The biggest tax rate declines -- a sign of more modest spending increases -- came from Evanston Township High School and the North Shore Mosquito Abatement District, each down more than 16 percent. Three more levies -- from Oakton Community College, the City of Evanston and the Evanston Public Library were each down more than 14 percent.

To calculate your tax bill you need to get the current assessed value of your home from the assessor's office website,

Multiply that by the state equalization factor of 2.8032.

Subtract any exemptions to which you're entitled. (The most common is the $7,000 homeowner exemption.)
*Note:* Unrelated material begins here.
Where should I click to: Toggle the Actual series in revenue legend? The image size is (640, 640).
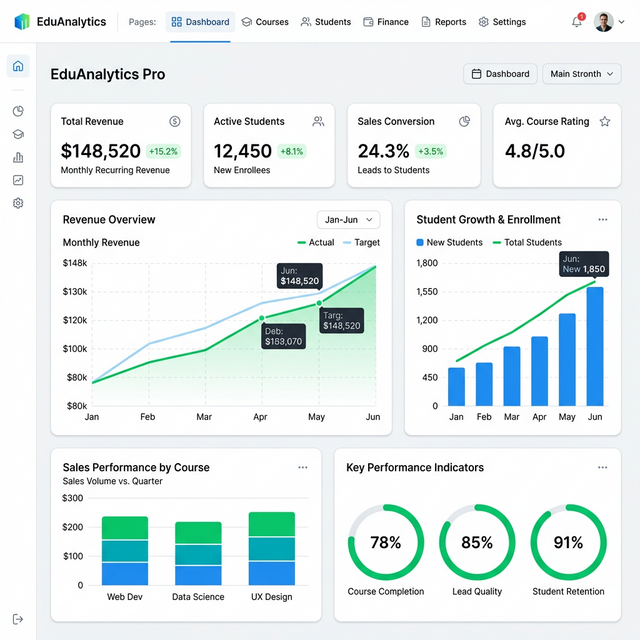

Multiply that by the overall tax rate announced today -- which is 9.028 percent for Evanstonians who don't live in a park district or one of the city's special service areas.

Voila! Your tax bill.



Wait to see those who thought Referendum was a 'freebe'

Despite being told the cost, I bet a lot of home owners thought 'no it can't really cost ME' and that any money the schools [theater groups, "art" and on and on] are worth anything we have to pay--no questions asked, such views will be put to rest when the "taxman cometh."
Want to bet we see no improvement in school---teaching or facilities. But the union and administration won't suffer---what did they give back to "improve out schools." Instead strapped parents will face increased costs to send their kids to Evanston schools [remember even K-12 is not really 'free'---looks at fees and all the 'extras' not to mention the latest clothes, sports, band, clubs] and later [if not sooner] when trying to pay for college.

Wait wait wait! Didn't they

Wait wait wait! Didn't they say it would cost the average homeowner $50 / month???

Apparently they do not teach math or ethics in District 65.  Proud to say I voted No.

Now just wait for the US Senate to finish up healthcare "reform"!

Attempting to cover the real

Attempting to cover the real cash cost of guaranteed defined benefit plans.

Without meaningful, real change to the union's and public employee's guaranteed defined benefit plans, tax increases such as what we are seeing here, will not only become permanent, but also will become more frequent.  

A few of us voted "no" on the

A few of us voted "no" on the school referendum and will, unfortunately, still pay the ridiculously high property taxes. Perhaps if more people had voted and voted no, we would be in better shape. As it is, for what we spend taxwise for students, we could send each student to a private school. Pity parents don't get this. But hey we do get overpaid teachers, staff, and a so so school system. That's a fair resolution.

Why we voted no

We voted no, and not because we oppose quality education, but because we support fiscally responsible, proactive planning and budgeting.

How much of the 19% increase

How much of the 19% increase is the cash grab by the District 65 Teachers union? By the way, My property tax assessment increase was 34% for no logical reason. I wonder what my tax increase will be?

When will the smart people living in Evanston learn that unions are not your friend, unless you're a Democratic Politician.

Unions are the only friend

Unions are the only friend you have. I for one, appreciate not having worked as a child, healthcare provided by my employer, a minimum wage, family/medical leave, and shorter working hours / weekends off, among other protections. If the price I pay for those things is slightly higher taxes (though relatively low compared to other developed countries), so be it. Teachers are underpaid as it is, at least the benefits are going to people that deserve it. Everyone wants to be angry, find someone to blame. That's not productive. Run for office. Support bipartisan candidates/legislation, propose solutions. Pensions are just one piece, and they're not going away. So focus on how to deal with that. Raising taxes is a part of the solution.